Segment Open

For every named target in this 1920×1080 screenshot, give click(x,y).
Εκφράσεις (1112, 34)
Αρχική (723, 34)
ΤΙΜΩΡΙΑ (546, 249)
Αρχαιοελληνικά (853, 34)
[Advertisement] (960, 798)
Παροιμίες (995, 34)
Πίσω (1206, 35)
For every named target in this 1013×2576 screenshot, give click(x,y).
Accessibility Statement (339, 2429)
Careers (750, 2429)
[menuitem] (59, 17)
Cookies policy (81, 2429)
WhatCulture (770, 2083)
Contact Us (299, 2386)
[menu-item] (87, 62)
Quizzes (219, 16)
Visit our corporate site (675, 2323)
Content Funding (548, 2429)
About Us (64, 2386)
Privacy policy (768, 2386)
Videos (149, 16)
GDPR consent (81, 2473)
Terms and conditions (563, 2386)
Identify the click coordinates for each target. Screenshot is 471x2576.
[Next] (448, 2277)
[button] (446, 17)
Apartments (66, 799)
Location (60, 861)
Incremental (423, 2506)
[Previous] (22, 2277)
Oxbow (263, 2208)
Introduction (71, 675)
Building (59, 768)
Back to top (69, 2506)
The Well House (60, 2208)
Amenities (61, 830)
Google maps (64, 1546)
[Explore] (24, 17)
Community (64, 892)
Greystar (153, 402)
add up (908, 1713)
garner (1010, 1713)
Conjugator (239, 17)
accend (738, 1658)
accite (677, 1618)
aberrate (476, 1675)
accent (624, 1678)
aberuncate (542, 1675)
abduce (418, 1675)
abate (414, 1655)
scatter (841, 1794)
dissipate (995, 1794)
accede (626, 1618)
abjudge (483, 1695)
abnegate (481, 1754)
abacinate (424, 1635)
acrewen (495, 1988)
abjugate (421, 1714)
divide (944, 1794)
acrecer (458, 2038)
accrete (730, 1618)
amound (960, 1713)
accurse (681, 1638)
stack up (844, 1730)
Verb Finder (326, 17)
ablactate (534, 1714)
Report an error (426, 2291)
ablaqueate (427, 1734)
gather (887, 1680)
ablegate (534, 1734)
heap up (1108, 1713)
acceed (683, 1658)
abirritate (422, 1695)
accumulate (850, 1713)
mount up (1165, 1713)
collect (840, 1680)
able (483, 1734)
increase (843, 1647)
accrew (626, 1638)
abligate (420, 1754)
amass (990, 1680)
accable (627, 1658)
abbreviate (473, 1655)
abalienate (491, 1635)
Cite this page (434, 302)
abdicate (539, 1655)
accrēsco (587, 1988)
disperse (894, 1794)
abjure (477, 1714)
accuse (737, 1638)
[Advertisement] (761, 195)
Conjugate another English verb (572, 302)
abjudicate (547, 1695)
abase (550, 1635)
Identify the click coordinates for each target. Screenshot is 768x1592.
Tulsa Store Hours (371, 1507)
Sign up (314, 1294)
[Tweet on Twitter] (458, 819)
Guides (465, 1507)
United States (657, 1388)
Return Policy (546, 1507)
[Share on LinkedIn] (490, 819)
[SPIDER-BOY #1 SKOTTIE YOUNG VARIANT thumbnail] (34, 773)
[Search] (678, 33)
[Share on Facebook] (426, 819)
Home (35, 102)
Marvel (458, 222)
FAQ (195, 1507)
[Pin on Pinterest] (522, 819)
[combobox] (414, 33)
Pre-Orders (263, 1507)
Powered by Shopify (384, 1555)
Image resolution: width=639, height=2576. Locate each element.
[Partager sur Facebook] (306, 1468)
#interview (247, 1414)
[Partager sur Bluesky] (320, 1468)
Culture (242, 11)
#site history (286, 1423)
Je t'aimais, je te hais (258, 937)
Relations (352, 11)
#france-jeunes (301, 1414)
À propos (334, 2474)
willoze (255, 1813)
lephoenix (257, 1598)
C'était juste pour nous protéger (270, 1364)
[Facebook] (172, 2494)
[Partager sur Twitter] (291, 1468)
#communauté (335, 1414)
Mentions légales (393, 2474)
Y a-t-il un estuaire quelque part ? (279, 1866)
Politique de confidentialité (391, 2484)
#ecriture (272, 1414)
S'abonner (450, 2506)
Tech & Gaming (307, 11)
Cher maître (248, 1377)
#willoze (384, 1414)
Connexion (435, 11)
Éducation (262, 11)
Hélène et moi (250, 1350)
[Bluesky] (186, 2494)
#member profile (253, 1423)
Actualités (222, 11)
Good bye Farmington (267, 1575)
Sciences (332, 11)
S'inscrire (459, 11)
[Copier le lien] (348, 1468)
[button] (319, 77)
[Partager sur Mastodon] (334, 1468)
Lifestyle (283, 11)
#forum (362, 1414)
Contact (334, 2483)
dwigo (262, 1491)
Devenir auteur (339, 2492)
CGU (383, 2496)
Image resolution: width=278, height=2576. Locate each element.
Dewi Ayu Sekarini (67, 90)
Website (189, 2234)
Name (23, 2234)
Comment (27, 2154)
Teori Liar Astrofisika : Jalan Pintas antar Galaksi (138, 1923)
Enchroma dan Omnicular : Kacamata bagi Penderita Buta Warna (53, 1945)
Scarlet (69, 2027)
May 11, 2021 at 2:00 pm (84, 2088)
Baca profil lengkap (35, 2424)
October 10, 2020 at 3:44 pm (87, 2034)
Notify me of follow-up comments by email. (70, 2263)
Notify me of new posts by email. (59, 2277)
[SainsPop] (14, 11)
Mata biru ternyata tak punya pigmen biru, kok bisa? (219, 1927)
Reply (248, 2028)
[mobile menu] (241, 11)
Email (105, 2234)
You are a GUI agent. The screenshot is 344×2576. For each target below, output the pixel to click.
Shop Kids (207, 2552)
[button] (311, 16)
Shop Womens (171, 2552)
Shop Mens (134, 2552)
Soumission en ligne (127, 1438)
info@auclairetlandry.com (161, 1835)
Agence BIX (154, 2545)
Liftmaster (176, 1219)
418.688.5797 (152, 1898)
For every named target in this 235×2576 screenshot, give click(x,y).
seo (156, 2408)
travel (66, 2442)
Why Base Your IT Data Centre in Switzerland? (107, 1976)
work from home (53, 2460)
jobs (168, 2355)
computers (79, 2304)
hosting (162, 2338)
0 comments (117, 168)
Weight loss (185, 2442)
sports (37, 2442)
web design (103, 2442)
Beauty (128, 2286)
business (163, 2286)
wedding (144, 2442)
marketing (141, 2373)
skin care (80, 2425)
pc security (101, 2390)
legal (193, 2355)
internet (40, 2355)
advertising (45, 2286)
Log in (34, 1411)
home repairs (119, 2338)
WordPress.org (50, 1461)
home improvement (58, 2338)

Segment Closed

• [Work required]:
Given the records above, return exactly the lines starting at the line containing "increase (843, 1647)" and ending at the line containing "Je t'aimais, je te hais (258, 937)", including both.

• [Completed task]:
increase (843, 1647)
accrew (626, 1638)
abligate (420, 1754)
amass (990, 1680)
accable (627, 1658)
abbreviate (473, 1655)
abalienate (491, 1635)
Cite this page (434, 302)
abdicate (539, 1655)
accrēsco (587, 1988)
disperse (894, 1794)
abjure (477, 1714)
accuse (737, 1638)
[Advertisement] (761, 195)
Conjugate another English verb (572, 302)
abjudicate (547, 1695)
abase (550, 1635)
Identify the click coordinates for each target. Screenshot is 768x1592.
Tulsa Store Hours (371, 1507)
Sign up (314, 1294)
[Tweet on Twitter] (458, 819)
Guides (465, 1507)
United States (657, 1388)
Return Policy (546, 1507)
[Share on LinkedIn] (490, 819)
[SPIDER-BOY #1 SKOTTIE YOUNG VARIANT thumbnail] (34, 773)
[Search] (678, 33)
[Share on Facebook] (426, 819)
Home (35, 102)
Marvel (458, 222)
FAQ (195, 1507)
[Pin on Pinterest] (522, 819)
[combobox] (414, 33)
Pre-Orders (263, 1507)
Powered by Shopify (384, 1555)
Image resolution: width=639, height=2576. Locate each element.
[Partager sur Facebook] (306, 1468)
#interview (247, 1414)
[Partager sur Bluesky] (320, 1468)
Culture (242, 11)
#site history (286, 1423)
Je t'aimais, je te hais (258, 937)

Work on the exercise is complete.